ABOUT THIS EXERCISE
Find the line with "The image size is (1221, 384)." in the records below. Output exactly from there until after the line with "You are a GUI", without pictures.
····················
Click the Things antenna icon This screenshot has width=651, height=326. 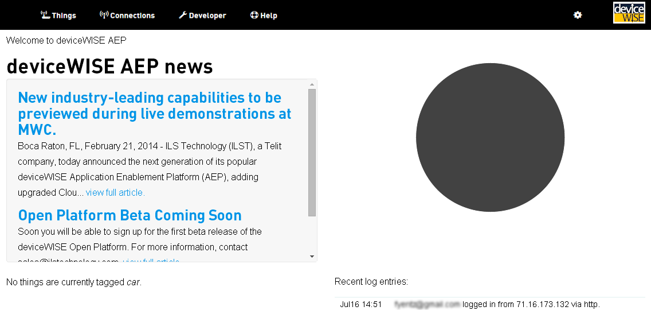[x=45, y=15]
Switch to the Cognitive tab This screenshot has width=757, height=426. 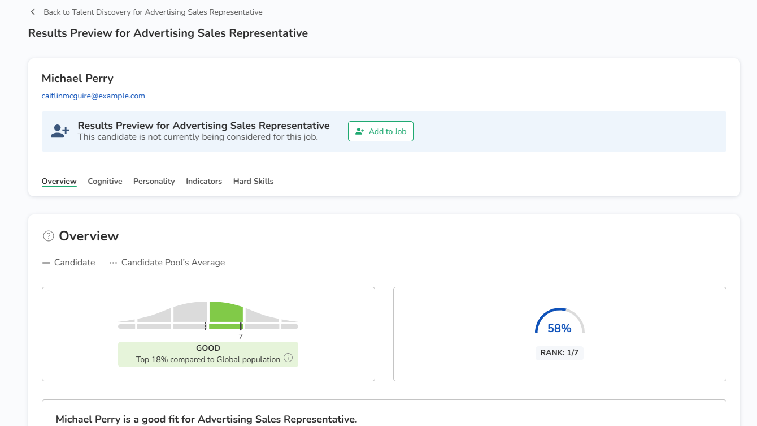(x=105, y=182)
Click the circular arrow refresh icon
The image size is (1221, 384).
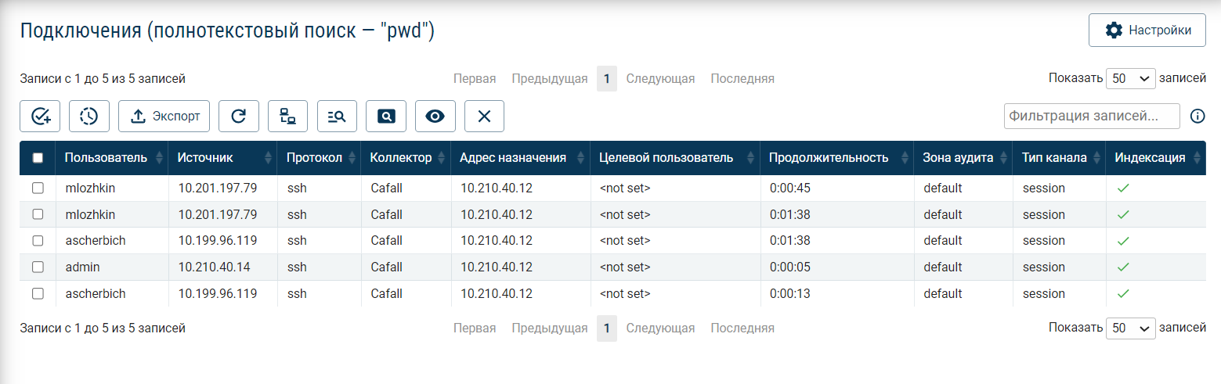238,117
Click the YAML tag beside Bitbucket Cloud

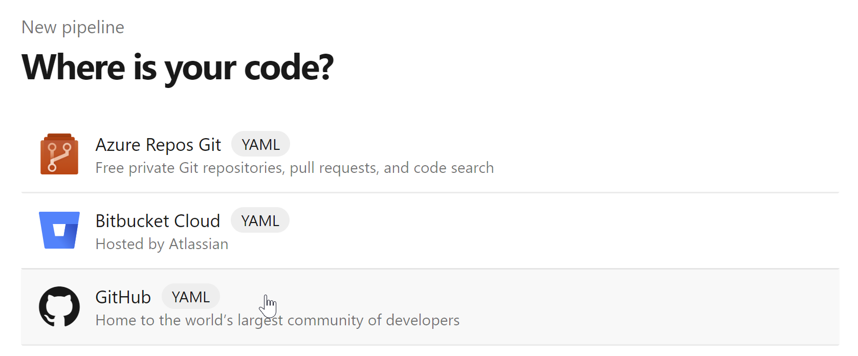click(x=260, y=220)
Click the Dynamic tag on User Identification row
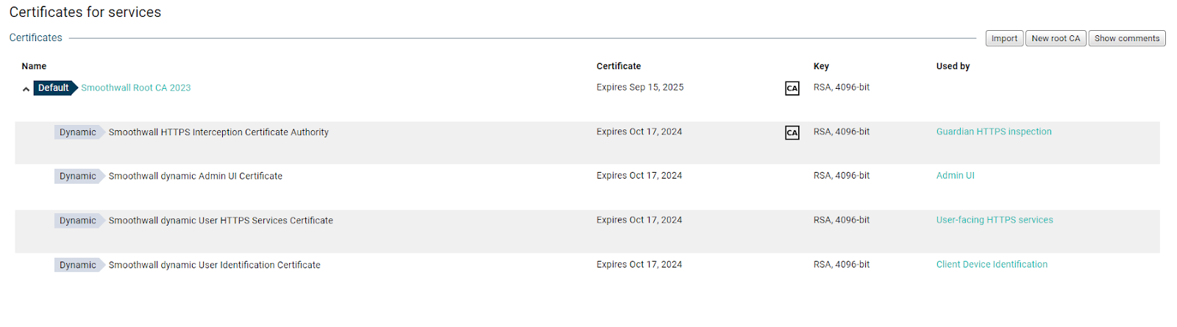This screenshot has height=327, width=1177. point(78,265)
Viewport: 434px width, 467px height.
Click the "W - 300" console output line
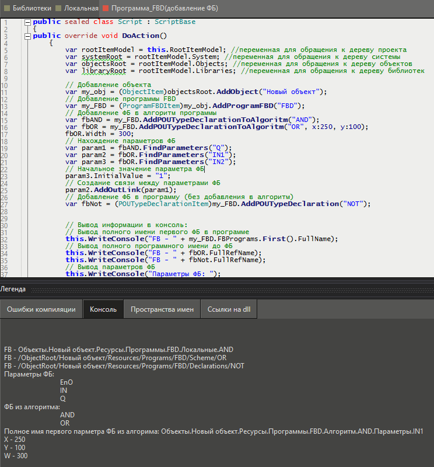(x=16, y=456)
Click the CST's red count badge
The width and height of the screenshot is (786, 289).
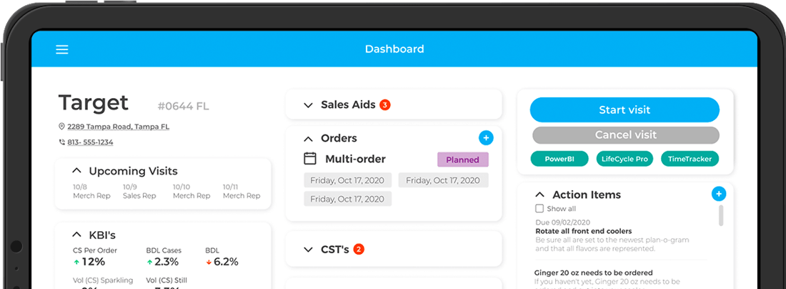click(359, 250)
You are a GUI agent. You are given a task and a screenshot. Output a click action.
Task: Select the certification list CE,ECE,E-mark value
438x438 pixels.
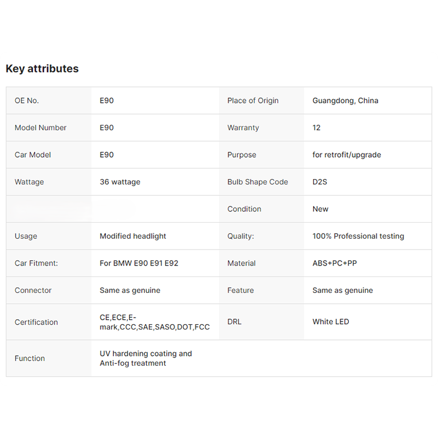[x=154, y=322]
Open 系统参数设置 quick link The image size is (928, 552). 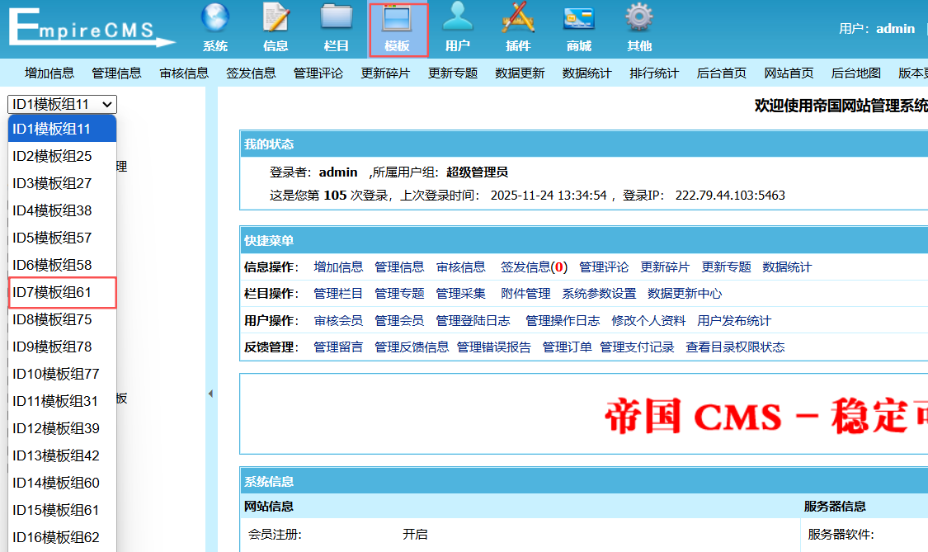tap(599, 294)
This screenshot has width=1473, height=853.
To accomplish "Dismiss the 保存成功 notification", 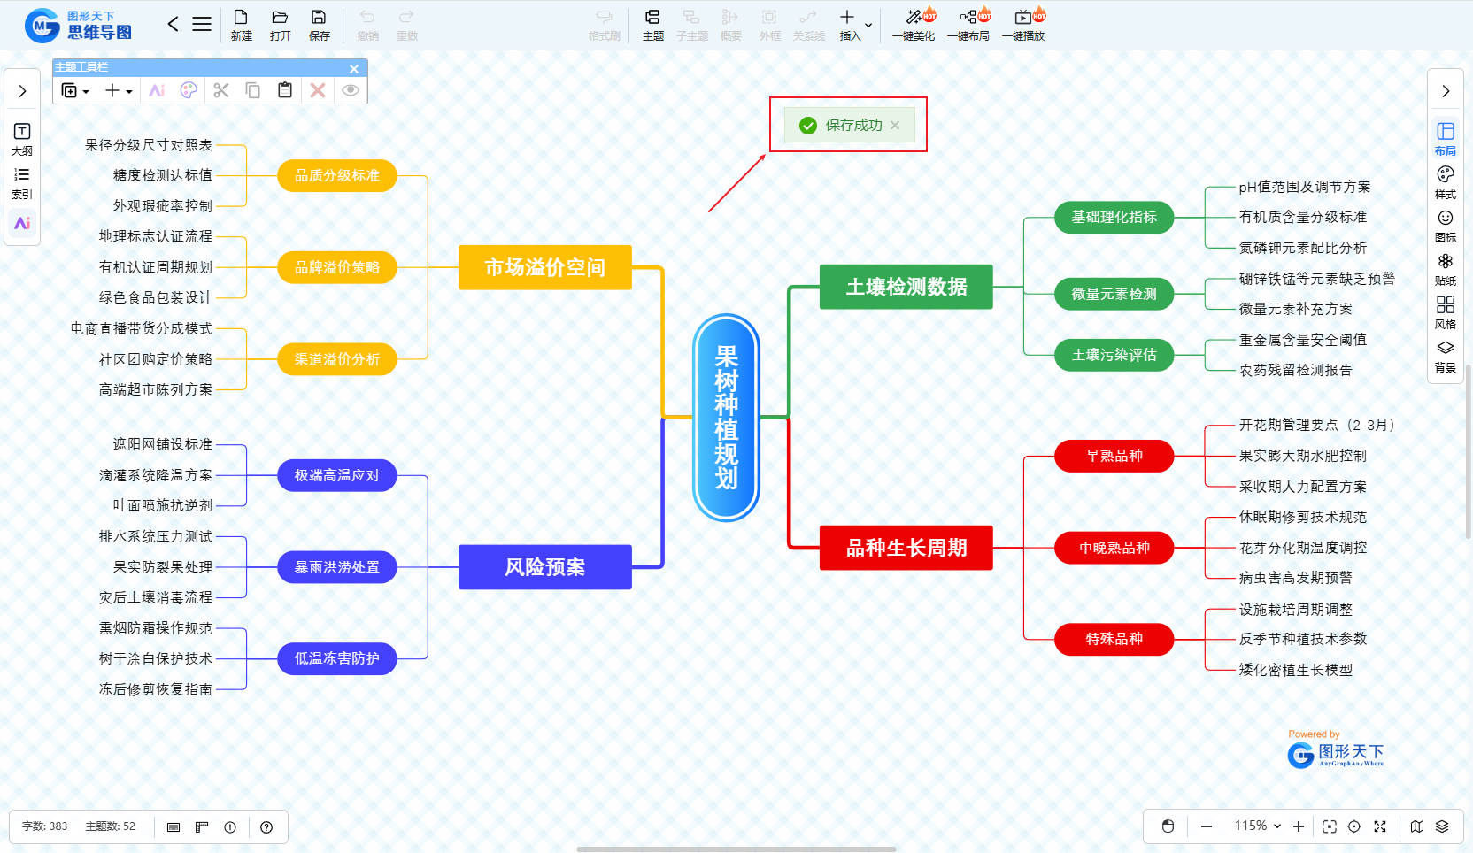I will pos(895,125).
····················
FINAL ANSWER
The image size is (1221, 384).
238,117
Click the YAML tag beside Bitbucket Cloud

click(x=260, y=220)
Click the Dynamic tag on User Identification row
This screenshot has height=327, width=1177. point(78,265)
Viewport: 434px width, 467px height.
Click the "W - 300" console output line
(x=16, y=456)
Click the CST's red count badge
The width and height of the screenshot is (786, 289).
click(359, 250)
You are a GUI agent. You are given a task and a screenshot. Output a click action.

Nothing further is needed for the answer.